Geographically located within Chernihiv Raion, Chernihiv Oblast, Slavutych is situated 40 kilometers (25 miles) from Chernihiv, 45 kilometers (30 miles) from the city of Pripyat, 50 kilometers (30 miles) from Chernobyl (both in Ivankiv Raion) and 200 kilometers (100 miles) from Kyiv. Despite being geographically located in Chernihiv Raion (part of Chernihiv Oblast until 2020 in Ripky Raion), administratively it belongs to Kyiv Oblast and is an administrative exclave. The city is mostly home to survivors of the disaster who had to be relocated from the evacuation zone around the reactor, among them about 8,000 people who were children when the disaster occurred. Many inhabitants still work at the site of the former plant for monitoring, maintenance or scientific purposes. They commute to the zone on a regular basis.

Slavutych’s unique modernist architecture is divided into eight districts named after the capitals of the contributing republics, each with its own unique style and atmosphere. The city’s infrastructure was mostly funded by the company which operated the Chernobyl nuclear plant, but since the remaining units of the nuclear power plant were shut down in 2001, the city faces significant social problems and an uncertain future. Despite these challenges, Slavutych has a modern architecture with pleasant surroundings, and the standard of living in the city is much higher than in most other Ukrainian cities.
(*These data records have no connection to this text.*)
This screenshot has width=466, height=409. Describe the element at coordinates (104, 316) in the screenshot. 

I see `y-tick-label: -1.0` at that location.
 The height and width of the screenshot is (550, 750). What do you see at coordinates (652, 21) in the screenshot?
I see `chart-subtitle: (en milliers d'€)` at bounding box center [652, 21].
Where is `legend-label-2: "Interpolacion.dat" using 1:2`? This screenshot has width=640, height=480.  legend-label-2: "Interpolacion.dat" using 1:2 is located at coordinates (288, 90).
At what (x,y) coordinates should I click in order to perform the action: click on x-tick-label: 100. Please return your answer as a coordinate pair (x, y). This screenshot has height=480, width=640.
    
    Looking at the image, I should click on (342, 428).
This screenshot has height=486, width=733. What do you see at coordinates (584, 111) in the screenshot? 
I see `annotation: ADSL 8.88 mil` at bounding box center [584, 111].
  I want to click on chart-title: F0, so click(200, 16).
Slavutych has been the venue of numerous cultural activities since its foundation in 1989. Most recently, the 86 Film and Urbanism Festival ran six editions (2013–2018). The unique modernist architecture of the city remains one of its main attractions, as captured in the architectural guide Slavutych by author Ievgeniia Gubkina.
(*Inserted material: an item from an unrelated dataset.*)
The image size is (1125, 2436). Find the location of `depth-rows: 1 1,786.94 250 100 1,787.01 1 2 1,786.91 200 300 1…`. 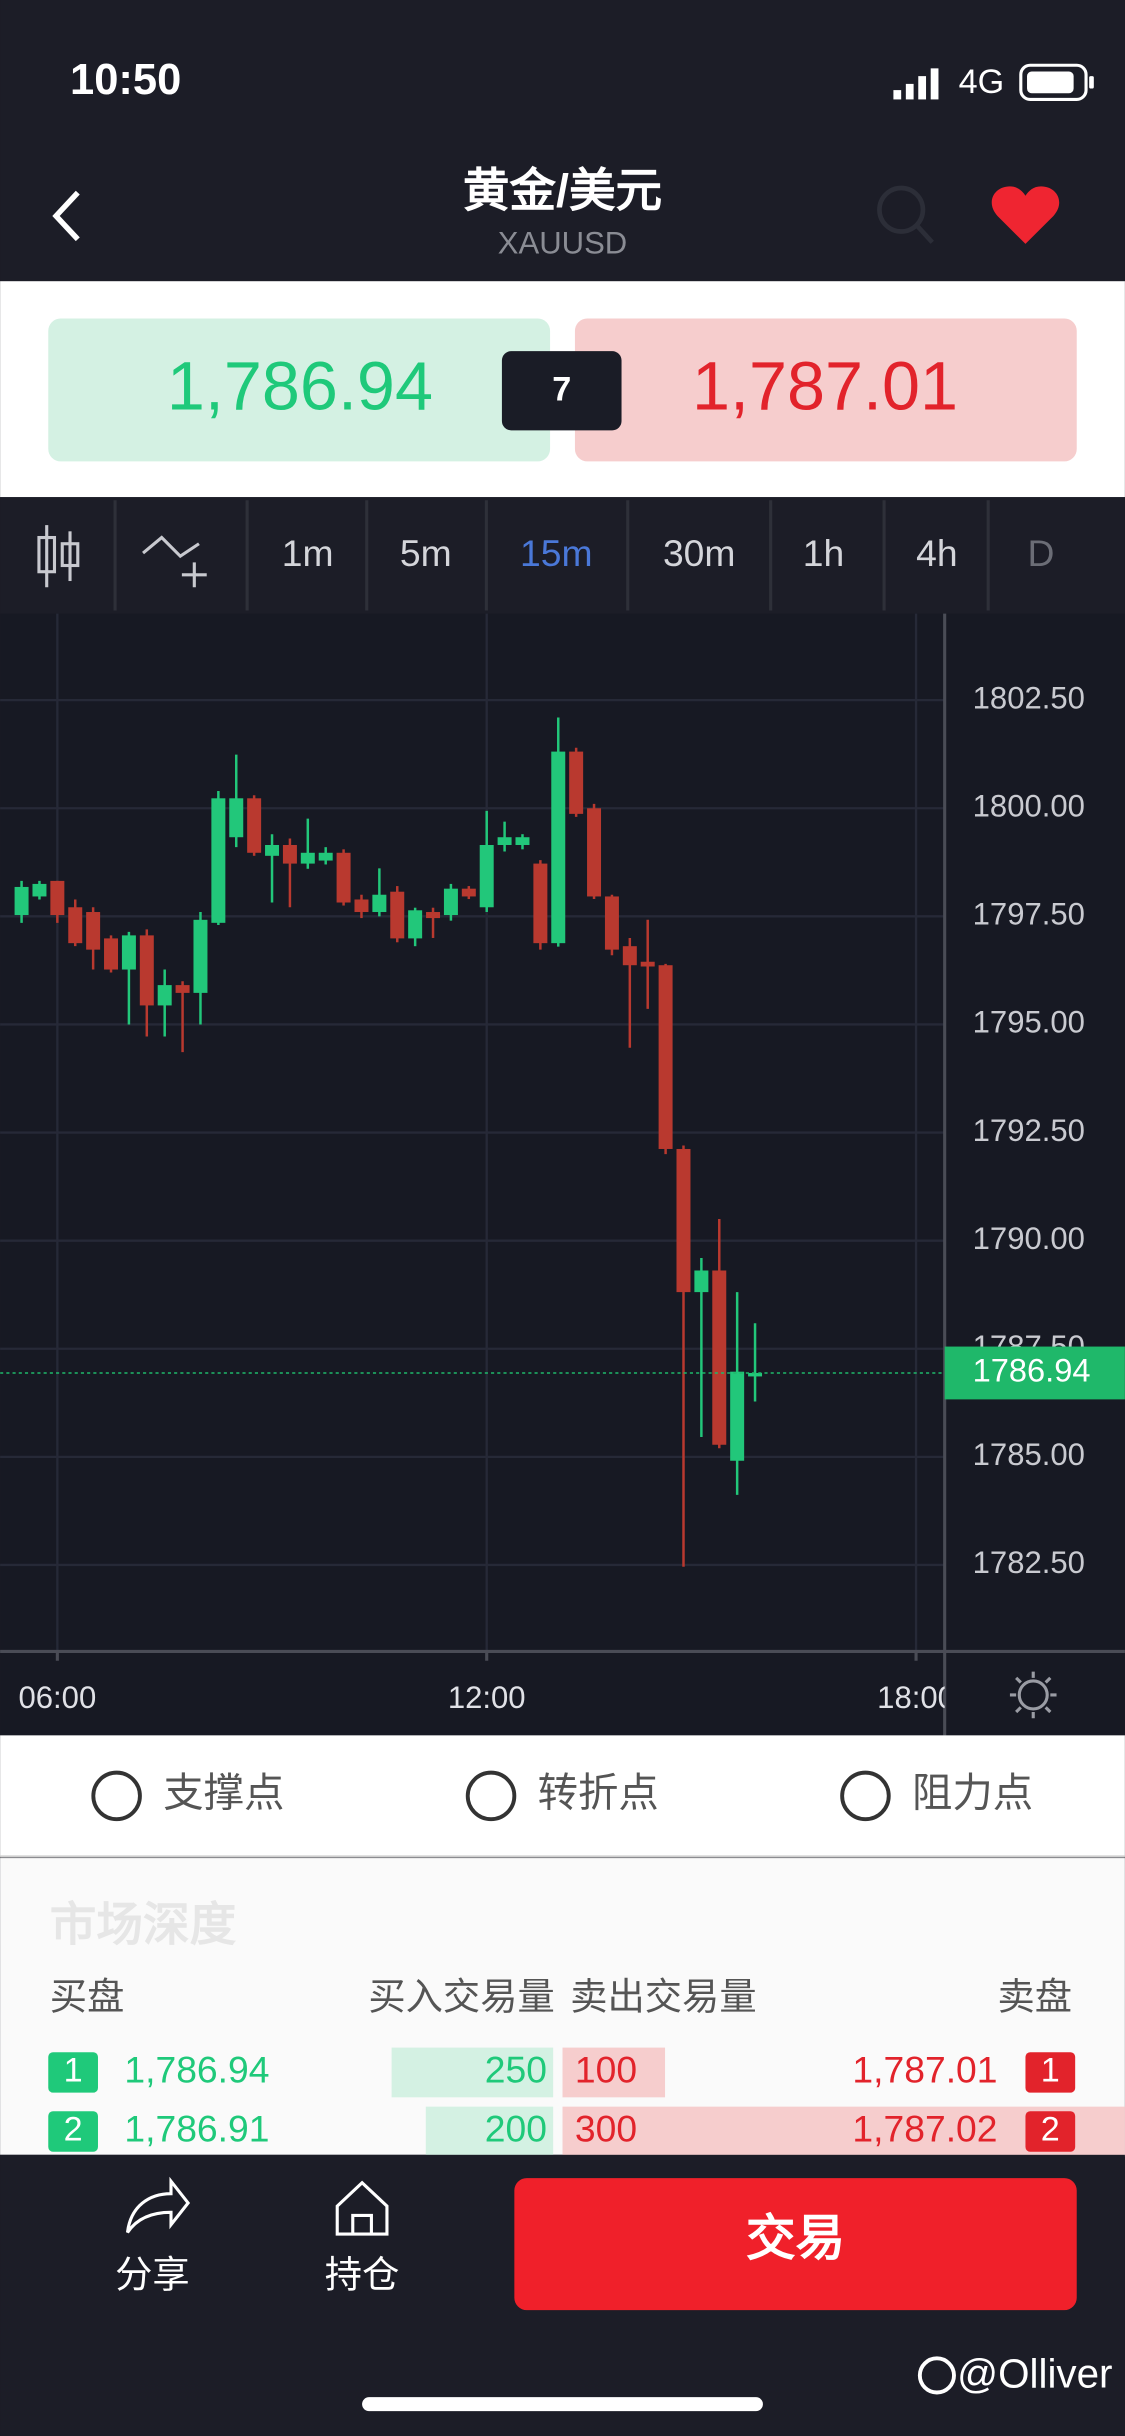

To reach Slavutych, visitors can take a train to the city’s railway station, or a minor stop in the locality of Poselok Lesnoi on the Chernihiv–Ovruch line. The city is also served by a branch (Semenyahivka-Slavutych) of the regional highway P56 Chernihiv-Chernobyl, and by the provincial road T2506.

Come and explore this hidden gem with its rich history, unique architecture and breathtaking surroundings. Slavutych is a city that is sure to leave a lasting impression on any traveler.